October 28, 2020 6:44 pm  #10


Re: Why is AM radio still around?

There is one other reason for keeping AM, although thankfully, it doesn't happen often. 

In the event of a huge emergency - like a hurricane or an ice storm striking Southern Ontario - an AM signal travels farther and can reach more isolated areas than an FM station. And when cell phone towers are down and power is out, they can be a real lifeline. 

I remember listening to WWL in New Orleans, the 50,000 watt blowtorch on 870, during Hurricane Katrina. Not only were they the designated emergency station in the city, every other radio outlet was broadcasting their signal as parts of Louisiana became submerged. I tuned many stations in over the web. Those that were still able to broadcast on the Net all had WWL's signal, regardless of their format or ownership. 

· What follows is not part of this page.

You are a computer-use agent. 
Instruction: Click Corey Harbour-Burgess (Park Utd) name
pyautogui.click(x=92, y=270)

But not one of them made it as far as that killer signal. In times of emergency, the reach of AM radio can be a lifesaver.

 

October 28, 2020 6:50 pm  #11


Re: Why is AM radio still around?

I regularly listen to AM radio especially at night.  I enjoy picking up stations hundreds of miles away.

 

October 28, 2020 8:06 pm  #12


Re: Why is AM radio still around?

Charlie wrote:

I love AM radio.  No, I'm not a Luddite.  I just like the 'live' aspect, and listening to breaking news and commentary that hasn't had a chance to be edited, sanitized and spun.  Sure, for the most part, every station has a bias, but you know that going in, and siphon out the truth as best you can.

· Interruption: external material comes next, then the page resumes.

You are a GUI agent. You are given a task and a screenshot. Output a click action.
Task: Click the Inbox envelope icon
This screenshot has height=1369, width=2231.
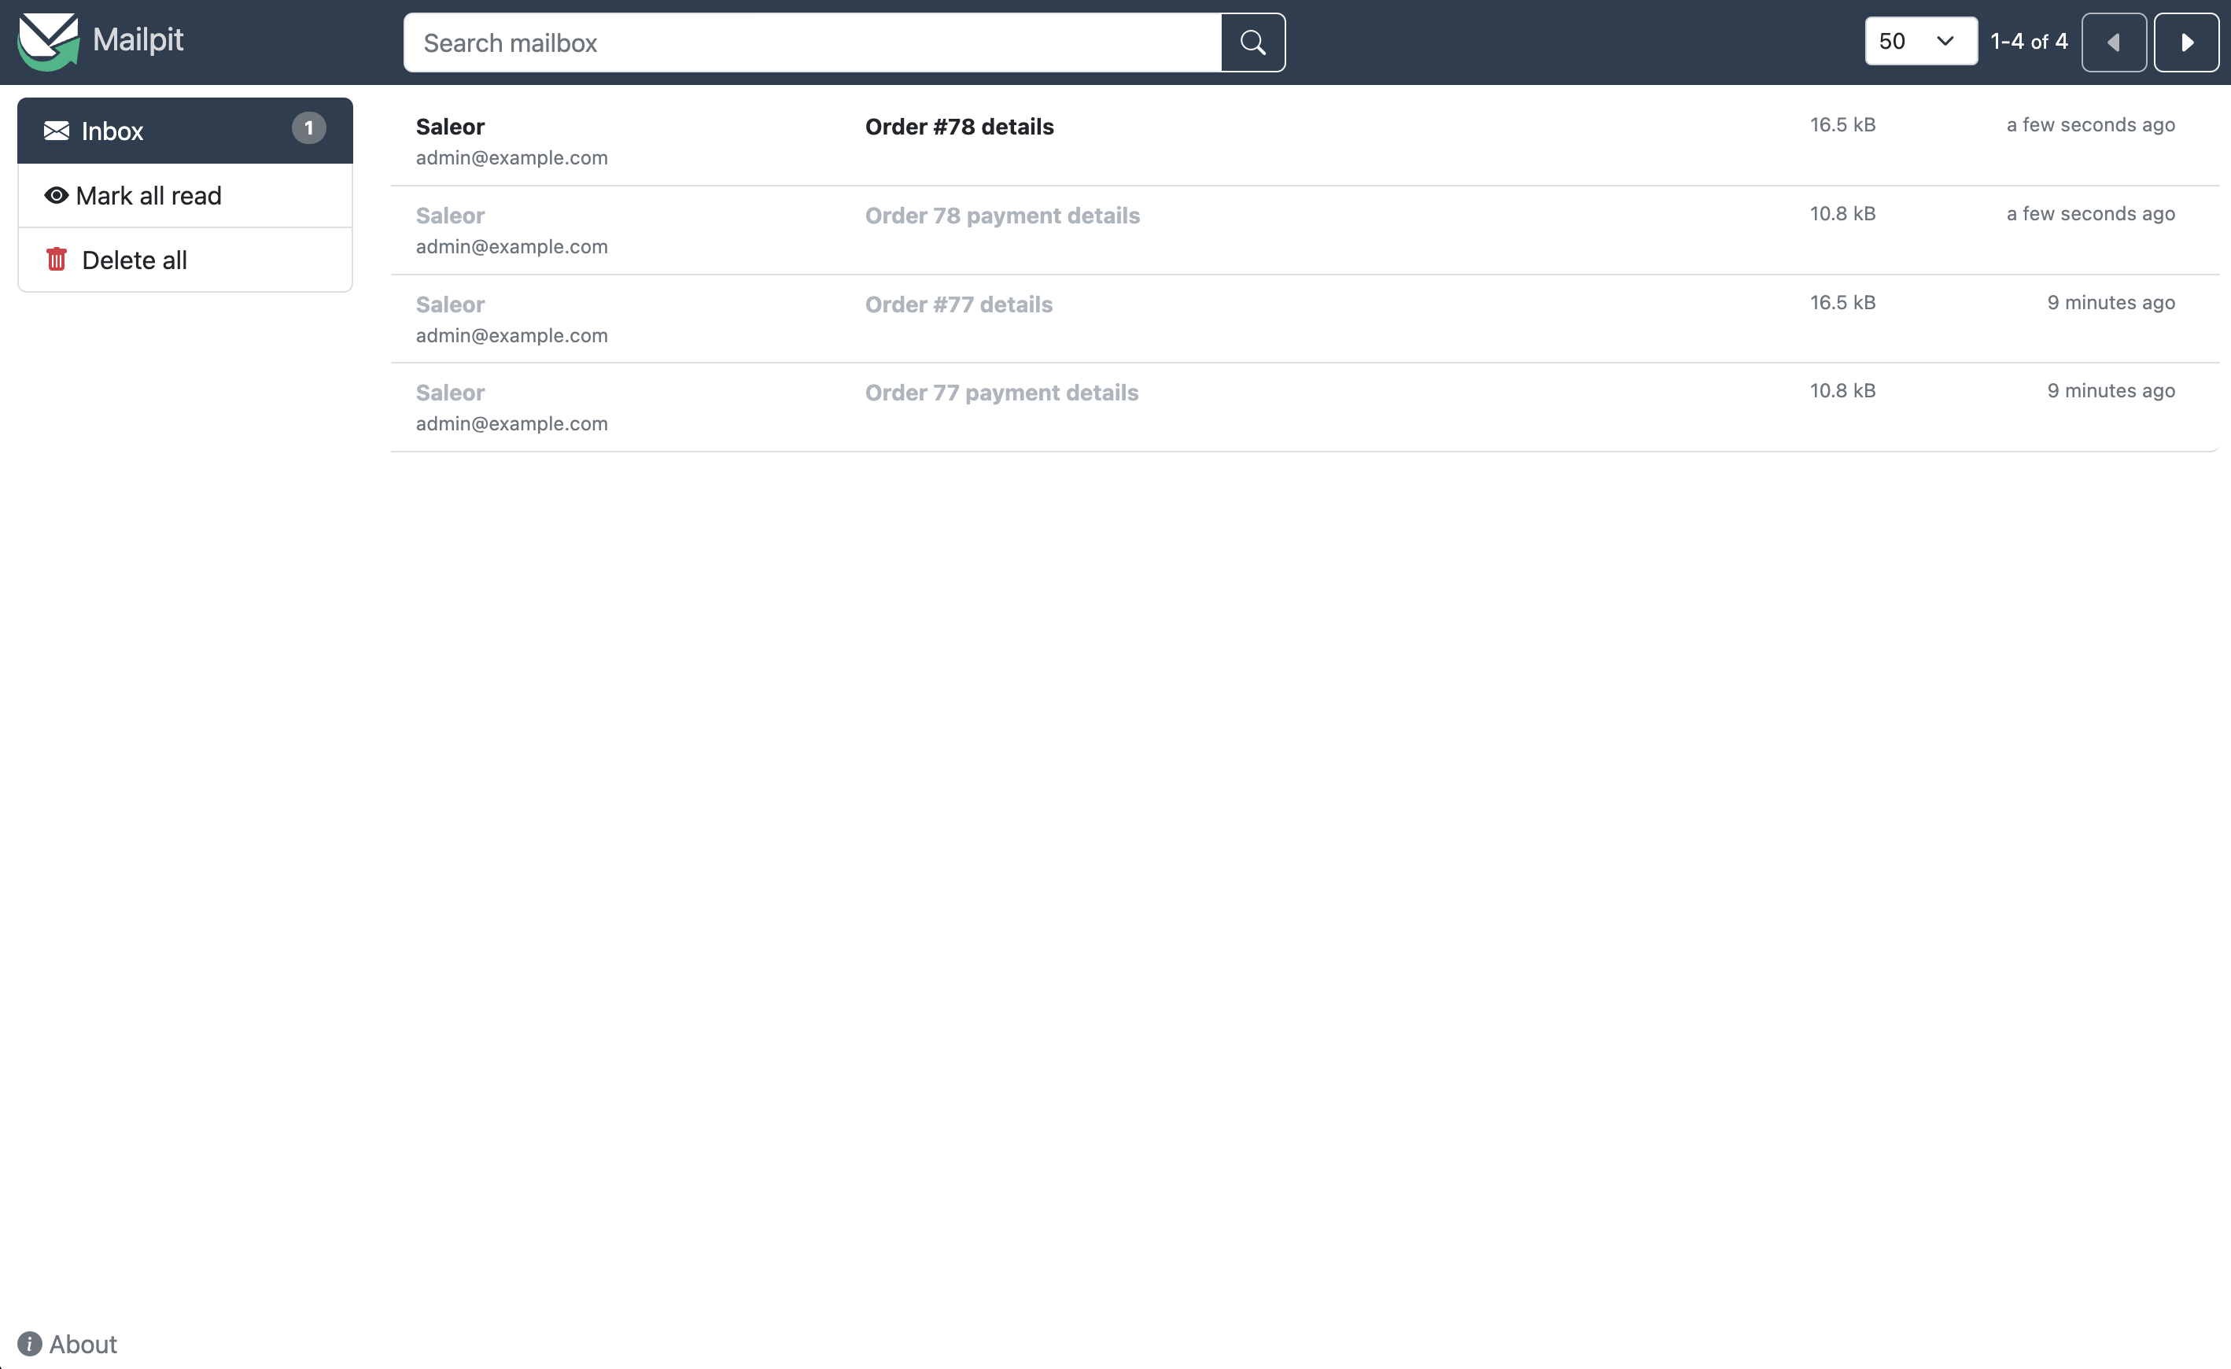click(56, 130)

Which is great, but I don't think it's the original poster's point -- they weren't wondering why the content was still there, but rather why it's delivered the way it is.


 
 

October 28, 2020 8:08 pm  #13


Re: Why is AM radio still around?

When you are a DXer, you have a higher tolerance for static and interference on the AM band.

 

October 28, 2020 8:24 pm  #14


Re: Why is AM radio still around?

The immediacy and the personality of radio lives on AM. The magic of radio lives on AM.

 

October 28, 2020 8:29 pm  #15


Re: Why is AM radio still around?

A follow up to my previous note about the access to world wide radio. Oddly enough - most of the stations I listen to on my Internet receiver are ...... wait for it -  AM. :-) 

From a small station in Minnesota to AM's in Western Europe. And from time to time 640 etc.
 

Last edited by Marsden (October 28, 2020 8:31 pm)

 

October 29, 2020 12:08 am  #16


Re: Why is AM radio still around?

RadioAaron wrote:

Charlie wrote:

I love AM radio.  No, I'm not a Luddite.  I just like the 'live' aspect, and listening to breaking news and commentary that hasn't had a chance to be edited, sanitized and spun.  Sure, for the most part, every station has a bias, but you know that going in, and siphon out the truth as best you can.

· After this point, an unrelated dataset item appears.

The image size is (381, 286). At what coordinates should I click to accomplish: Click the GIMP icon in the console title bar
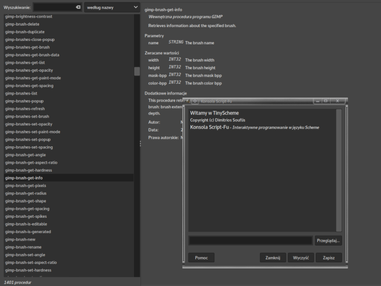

Which is great, but I don't think it's the original poster's point -- they weren't wondering why the content was still there, but rather why it's delivered the way it is.

Exactly.....there must be a better way of broadcasting the content of the quality AM stations over the air without the
static and interference and reaching inside high rise residences and office towers.
By the way, the Logitech UE Smart Radio has been discontinued.

     Thread Starter
 

October 29, 2020 4:17 pm  #17


Re: Why is AM radio still around?

I was reading the CRTC daily release and heard that Bell Media's CKHJ 1260 (Id'ed as Pure Country 103.5) Fredricton, New Brunswick got an approval today (October 29, 2020) decrease their nighttime power from 10,000 watts to a low-power 32 watts, while their daytime power will remain at 10,000 watts!
https://crtc.gc.ca/eng/archive/2020/2020-364.htm

CKHJ, has two nested FM rebroadcasters in that same market. 32 watts? that's lower than the CBC low-power 40 watt relay AM transmitters and hard to believe that there's still a handful of them this day in age across most of Canada with the most in British Columbia and Quebec with only a few left in Ontario including  northern Ontario one left in eastern Ontario in Rolphton just west of Deep River near Pembroke. 

I wonder how long all these LPAM CBC transmitters will be around for since a lot of them had already moved to FM since the 1980's and the trend from AM to FM seemed to have slowed in the last few years.